In the unpack routine, the control bits are read most-significant first.
A zero bit indicates "uncompressed byte". A one bit indicates compressed data.
The next two control bits control which kind of compression
-- if they are '00' it's LZ with the same (relative) pointer as a previous LZ.
The next two bits of the control stream are the length, unless they are both zero.
If they are both zero, the true length minus 2 is encoded in the control stream, two bits per bit.
The first bit in each pair is the actual data, the second bit is 0 on the last pair.
If the first control bits are '11', '10' or '01', then the LZ pointer is in the control stream.

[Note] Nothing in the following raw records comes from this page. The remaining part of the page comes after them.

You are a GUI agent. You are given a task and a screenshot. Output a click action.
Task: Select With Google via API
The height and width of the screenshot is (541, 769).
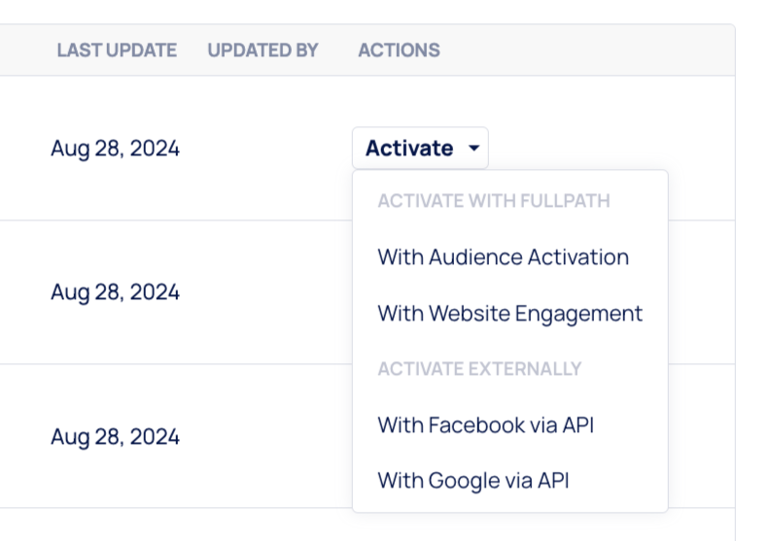coord(472,480)
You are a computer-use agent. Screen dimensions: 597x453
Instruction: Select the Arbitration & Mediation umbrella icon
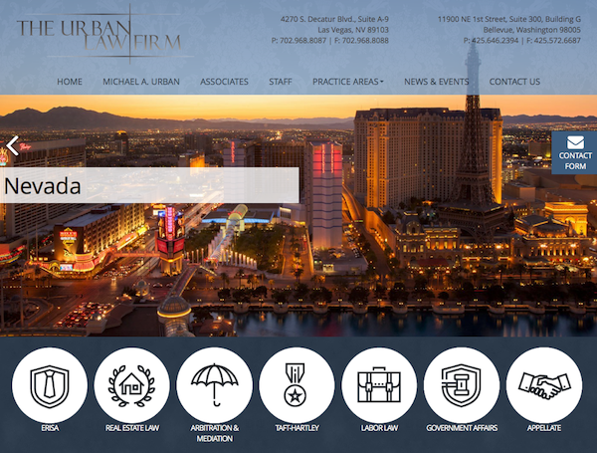pos(214,385)
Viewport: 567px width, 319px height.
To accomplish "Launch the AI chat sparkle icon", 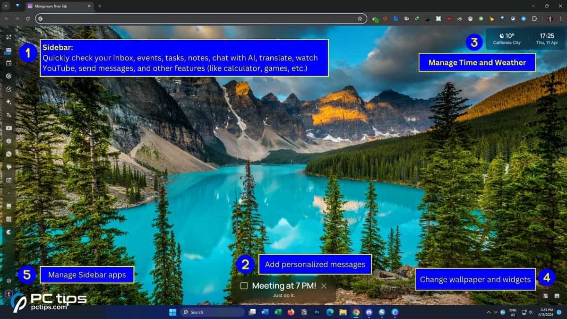I will pos(9,102).
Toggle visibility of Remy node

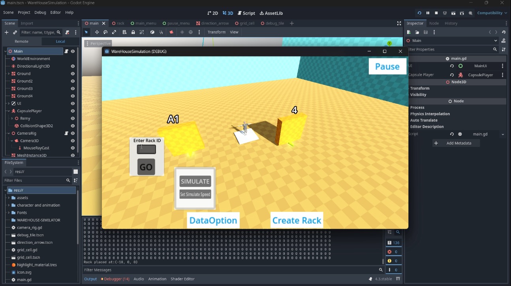[x=73, y=119]
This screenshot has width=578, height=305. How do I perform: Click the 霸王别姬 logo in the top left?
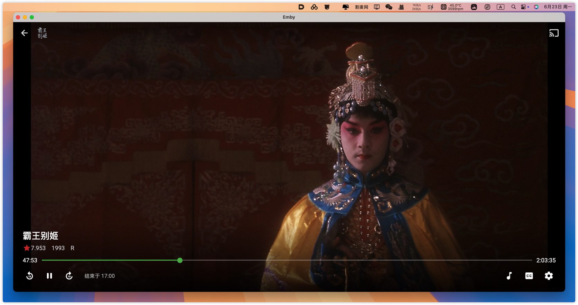click(x=42, y=33)
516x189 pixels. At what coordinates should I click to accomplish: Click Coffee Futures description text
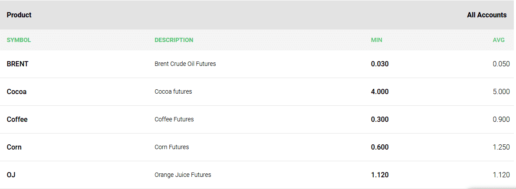[x=174, y=119]
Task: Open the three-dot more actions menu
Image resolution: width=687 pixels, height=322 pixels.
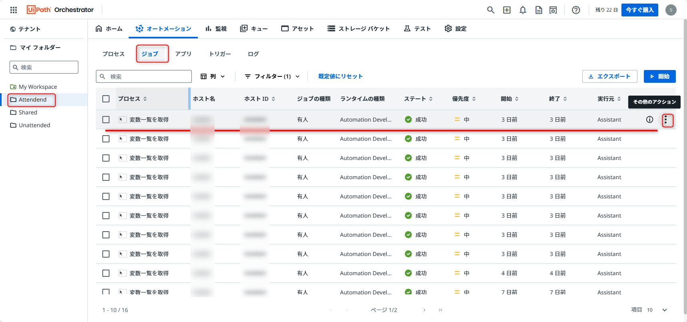Action: pyautogui.click(x=665, y=120)
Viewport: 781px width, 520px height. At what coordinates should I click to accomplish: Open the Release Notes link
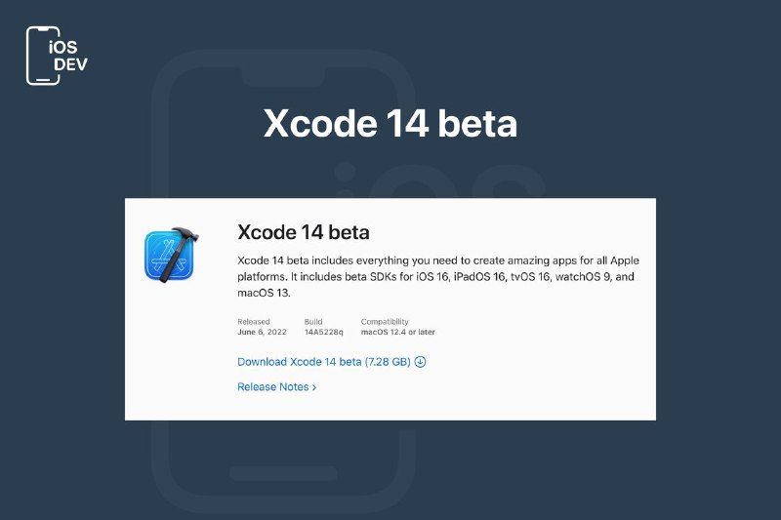click(276, 386)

The most significant bit of the pointer is a '1', then the next most significant bits
of the pointer are read from the control stream two bits at a time as described above
(including the initial 11 or 01 or 10). Then 3 is subtracted from that value
and it is shifted left by 8 bits, and the 8 least significant bits
f the pointer are taken from the data stream. The one's-complement of the result is taken.
The length adjustment for -500 and -32000 is saved and added back in later
(it's always at least one). Then it goes into the same LZ as before,
with the next two bits of the control stream being the length unless they are both zero, etc.
Example:
64 6d 08 69 61
64 = 01100100
0 = next byte is literal 0x6d
1 = compressed data
10 = LZ with MSB of pointer zero after subtracting 3
08 -- byte from data stream, pointer to -9 bytes back (points to the 'a' in Danny)
01 -- from control stream, a length of 1, plus the adjustment 1 from earlier = 2.
0 -- indicates a literal 69
0 -- indicates a literal 61.